Cloaking devices are common in sci-fi movies like Star Trek and Star Wars. They are used to render an object, usually a spaceship, invisible to nearly all forms of detection. Although scientists are apparently working to make real-life cloaking devices, at this point they exist only in the movies and, apparently, in New Jersey courts, at least according to the Appellate Division in Amelio v. Gordon.
In Amelio, plaintiff owed an apartment building in Hoboken. He approached defendants about obtaining a loan to finish renovations on three units in the building, along with the common areas. Plaintiff claimed that defendants instructed him to create a corporate entity to obtain the loan. Plaintiff did as he was instructed, and formed a limited liability company, which obtained the loan from defendants. Plaintiff, who was identified as the managing member of the limited liability company, signed the loan documents on behalf of the company.
Plaintiff later sued, arguing that the fees and interest payments under the loan exceeded the amounts allowable under New Jersey's usury laws. He also claimed that defendants fraudulently convinced him to create a limited liability company and have that entity obtain the loan, just so they could charge him usurious fees and interest. Plaintiff sued in his individual capacity, not on behalf of the limited liability company. On the day of trial, defendants argued that the complaint had to be dismissed because plaintiff lacked standing to sue since the company was the borrower, not plaintiff. With little explanation, the trial court granted the motion and dismissed the complaint. Plaintiff appealed.
The Appellate Division reversed the trial court. It held that plaintiff had standing to sue defendants, and, in fact, was the only one with standing to do so.
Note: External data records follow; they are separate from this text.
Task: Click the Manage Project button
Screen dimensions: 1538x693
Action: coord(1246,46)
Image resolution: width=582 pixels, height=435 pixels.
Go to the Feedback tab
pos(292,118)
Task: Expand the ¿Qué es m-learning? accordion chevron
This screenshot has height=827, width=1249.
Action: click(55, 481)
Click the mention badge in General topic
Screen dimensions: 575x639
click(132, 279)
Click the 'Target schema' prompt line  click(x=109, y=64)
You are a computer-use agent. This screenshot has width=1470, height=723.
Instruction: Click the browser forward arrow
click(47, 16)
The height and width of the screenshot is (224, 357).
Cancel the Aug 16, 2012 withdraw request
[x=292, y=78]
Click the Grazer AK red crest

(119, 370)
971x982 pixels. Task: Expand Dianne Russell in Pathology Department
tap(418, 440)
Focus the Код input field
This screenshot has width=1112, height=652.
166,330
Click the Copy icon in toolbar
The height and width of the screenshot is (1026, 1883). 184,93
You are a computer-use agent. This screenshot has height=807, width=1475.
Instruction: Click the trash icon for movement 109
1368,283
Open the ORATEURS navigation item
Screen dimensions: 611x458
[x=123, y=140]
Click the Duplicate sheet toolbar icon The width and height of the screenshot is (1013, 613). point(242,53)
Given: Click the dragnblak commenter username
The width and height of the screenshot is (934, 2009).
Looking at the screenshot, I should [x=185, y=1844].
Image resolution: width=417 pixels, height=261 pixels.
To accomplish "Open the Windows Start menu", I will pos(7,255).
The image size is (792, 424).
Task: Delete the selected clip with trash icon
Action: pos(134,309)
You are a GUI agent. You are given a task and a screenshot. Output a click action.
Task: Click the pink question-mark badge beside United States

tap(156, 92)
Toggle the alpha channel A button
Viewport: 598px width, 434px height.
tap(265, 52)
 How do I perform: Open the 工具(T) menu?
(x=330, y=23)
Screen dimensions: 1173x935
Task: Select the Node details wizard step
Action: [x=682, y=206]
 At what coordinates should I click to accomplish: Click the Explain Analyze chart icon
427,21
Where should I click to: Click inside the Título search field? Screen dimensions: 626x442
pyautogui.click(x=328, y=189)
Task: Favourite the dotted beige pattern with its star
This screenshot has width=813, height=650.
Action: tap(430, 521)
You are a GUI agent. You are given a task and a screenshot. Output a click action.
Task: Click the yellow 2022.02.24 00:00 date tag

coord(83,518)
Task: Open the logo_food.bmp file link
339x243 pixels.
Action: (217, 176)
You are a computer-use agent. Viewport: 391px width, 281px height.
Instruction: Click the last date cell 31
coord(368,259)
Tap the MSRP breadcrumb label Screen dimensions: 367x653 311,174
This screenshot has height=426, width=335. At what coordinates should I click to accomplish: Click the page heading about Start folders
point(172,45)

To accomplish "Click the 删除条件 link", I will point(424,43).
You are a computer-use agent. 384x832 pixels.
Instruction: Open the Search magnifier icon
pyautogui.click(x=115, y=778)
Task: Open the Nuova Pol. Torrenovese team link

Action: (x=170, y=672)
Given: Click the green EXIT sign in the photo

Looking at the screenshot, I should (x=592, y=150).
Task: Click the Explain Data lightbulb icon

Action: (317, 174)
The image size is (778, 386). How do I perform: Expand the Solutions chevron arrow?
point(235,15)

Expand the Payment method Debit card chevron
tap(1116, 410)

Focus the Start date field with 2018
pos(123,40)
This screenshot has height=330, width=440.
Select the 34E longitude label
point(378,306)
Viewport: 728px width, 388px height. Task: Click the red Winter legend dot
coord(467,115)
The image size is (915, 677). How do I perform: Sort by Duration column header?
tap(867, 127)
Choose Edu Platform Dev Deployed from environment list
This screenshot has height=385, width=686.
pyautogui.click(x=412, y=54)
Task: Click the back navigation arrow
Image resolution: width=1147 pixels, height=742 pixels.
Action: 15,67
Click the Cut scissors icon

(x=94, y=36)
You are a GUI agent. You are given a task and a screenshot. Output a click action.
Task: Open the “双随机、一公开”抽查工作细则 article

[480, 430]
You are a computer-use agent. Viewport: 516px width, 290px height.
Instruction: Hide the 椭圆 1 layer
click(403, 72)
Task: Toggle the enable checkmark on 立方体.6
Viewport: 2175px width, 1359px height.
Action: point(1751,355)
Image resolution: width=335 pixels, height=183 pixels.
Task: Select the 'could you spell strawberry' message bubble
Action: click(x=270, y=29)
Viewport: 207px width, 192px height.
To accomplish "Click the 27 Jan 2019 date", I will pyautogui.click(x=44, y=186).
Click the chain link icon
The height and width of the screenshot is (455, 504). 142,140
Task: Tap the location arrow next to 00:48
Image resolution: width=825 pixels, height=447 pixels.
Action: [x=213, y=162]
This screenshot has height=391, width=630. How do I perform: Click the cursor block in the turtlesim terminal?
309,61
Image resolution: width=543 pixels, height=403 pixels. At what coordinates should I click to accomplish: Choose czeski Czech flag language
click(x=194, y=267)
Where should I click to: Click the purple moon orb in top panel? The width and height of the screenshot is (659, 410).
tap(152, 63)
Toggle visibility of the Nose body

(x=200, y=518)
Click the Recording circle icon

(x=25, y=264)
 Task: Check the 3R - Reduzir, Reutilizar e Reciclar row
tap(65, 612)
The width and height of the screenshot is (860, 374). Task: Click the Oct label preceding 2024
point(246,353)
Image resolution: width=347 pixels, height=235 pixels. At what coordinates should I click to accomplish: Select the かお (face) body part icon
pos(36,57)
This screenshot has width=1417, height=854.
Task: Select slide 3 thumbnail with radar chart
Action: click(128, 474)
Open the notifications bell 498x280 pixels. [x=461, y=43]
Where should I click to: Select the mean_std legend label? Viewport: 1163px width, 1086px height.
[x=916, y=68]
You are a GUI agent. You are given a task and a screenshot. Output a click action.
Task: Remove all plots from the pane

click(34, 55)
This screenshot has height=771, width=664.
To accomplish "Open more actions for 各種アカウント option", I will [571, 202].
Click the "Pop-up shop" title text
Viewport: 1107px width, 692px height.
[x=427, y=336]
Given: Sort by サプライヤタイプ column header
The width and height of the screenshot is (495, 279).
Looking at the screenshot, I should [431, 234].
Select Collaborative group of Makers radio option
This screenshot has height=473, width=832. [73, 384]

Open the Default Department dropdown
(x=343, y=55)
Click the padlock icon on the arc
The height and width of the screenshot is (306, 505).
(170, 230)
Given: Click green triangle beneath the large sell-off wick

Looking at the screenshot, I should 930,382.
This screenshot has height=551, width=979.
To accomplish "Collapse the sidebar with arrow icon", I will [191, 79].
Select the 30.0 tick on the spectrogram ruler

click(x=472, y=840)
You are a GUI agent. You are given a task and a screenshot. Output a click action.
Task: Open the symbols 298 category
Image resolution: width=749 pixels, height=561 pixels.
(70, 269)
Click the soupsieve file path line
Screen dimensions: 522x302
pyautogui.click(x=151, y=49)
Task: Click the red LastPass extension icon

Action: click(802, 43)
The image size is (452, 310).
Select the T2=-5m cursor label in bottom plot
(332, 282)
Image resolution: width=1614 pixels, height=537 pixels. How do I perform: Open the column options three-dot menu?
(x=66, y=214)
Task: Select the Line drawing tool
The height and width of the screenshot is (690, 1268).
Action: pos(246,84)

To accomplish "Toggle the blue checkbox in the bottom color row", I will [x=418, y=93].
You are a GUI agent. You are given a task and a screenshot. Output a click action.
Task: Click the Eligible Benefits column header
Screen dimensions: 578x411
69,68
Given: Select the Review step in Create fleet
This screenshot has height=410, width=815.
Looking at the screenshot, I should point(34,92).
Under New Jersey law, a limited liability company is not allowed to "plead or set up the defense of usury to any action brought against it to recover damages or enforce a remedy on any obligation [that it] executed." New Jersey courts have extended this prohibition to individual endorsers or guarantors of a corporate loan. This would appear to foreclose any claim by plaintiff in Amelio — whether brought by plaintiff, individually, or by the limited liability company — that the terms of the loan from defendants were usurious. This, however, is where the cloaking device comes in.
In Amelio, the Appellate Division noted that "an individual can recover usury payments on a loan made to a corporation if the individual can prove that the lender fraudulently caused the individual to create the corporation as a device to evade the usury laws." Stated differently, "a lender cannot evade the usury laws by using a corporate shell to cloak a loan that, in effect, is actually being made to an individual borrower." The Appellate Division held that an individual cannot take advantage of this exception if "the corporation is not a shell and was not formed solely to cloak the loan." In doing so, it cited to Selengut v. Ferrera, a case involving a "legitimate preexisting corporation," which "had a significant economic life of its own, predating the loan" and "owned property that was valuable and that was separate and apart from the loan," and which therefore was not created simply to cloak an individual loan as a corporate loan. But if the corporation was created just to cloak the loan, then the exception applies.
In Amelio, the Appellate Division concluded that defendants were correct that plaintiff could not assert individual claims based on alleges breaches of the loan documents. But, because the complaint could be read to allege a claim that he was fraudulently induced into creating a limited liability company as a way for defendants to subvert the usury laws, defendants' motion to dismiss should have been denied.